Unidentified Analyst:
Great, thank you.
Operator:
[Operator Instructions] Your next question will come from the line of Bruce Jackson of Benchmark. Please go ahead. Your line is open.
Bruce Jackson:
Hi. Thank you for taking my question. I wanted to discuss the patient initiated testing program very quickly. You mentioned that digital is an important part of the marketing strategy. Are you contemplating any other types of promotion like direct-to-consumer advertising? And can you tell us just kind of what the budget impact might be in the second half of the year?
Katherine Stueland:
Sure. So as Sean had mentioned, out of the gates, we're going to be doing some really targeted marketing efforts, largely digital, but also working with some partners including advocacy groups and clinician groups alike. So we'll be learning pretty quickly. These are all very measurable approaches to being able to figure out how we can effectively reach the patient populations that we're seeking to reach, while also being able to leverage this channel with our sales force with clinicians who are looking to be able to provide this sort of service without providing the -- without having the genetics expertise in clinic.

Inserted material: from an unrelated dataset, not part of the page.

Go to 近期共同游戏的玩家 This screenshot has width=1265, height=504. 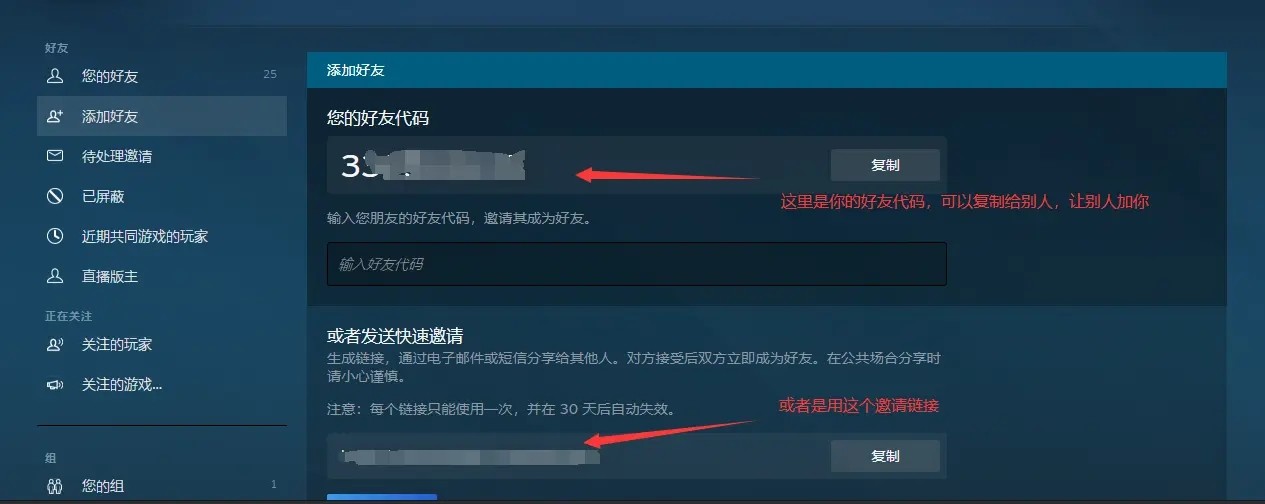[162, 236]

So I think throughout 2019, it's going to be about learning what works, how we can cost-effectively reach and motivate the right patients to be able to initiate ordering. And then we'll start to figure out which levers we want to start pulling and investing in later in the year from a marketing perspective to set the foundation for significant growth as we look at 2020, and what that channel maybe able to deliver in terms of volume.
Shelly Guyer:
So from a model and a budget perspective, yes, it's in there as part of the expanded spend that I talked about earlier. But we will wait and see what those early efforts both in marketing and in advertising yield and the ROI before we do bigger spends.
Bruce Jackson:
Okay. That’s helpful. Thank you.
Operator:
There are no further questions at this time. I will now turn the call back over to Ms. Laura D'Angelo.
Laura D'Angelo:
Thank you for joining us today. We look forward to catching up with you soon at upcoming conferences.
Operator:
And this concludes today's conference call. You may now disconnect.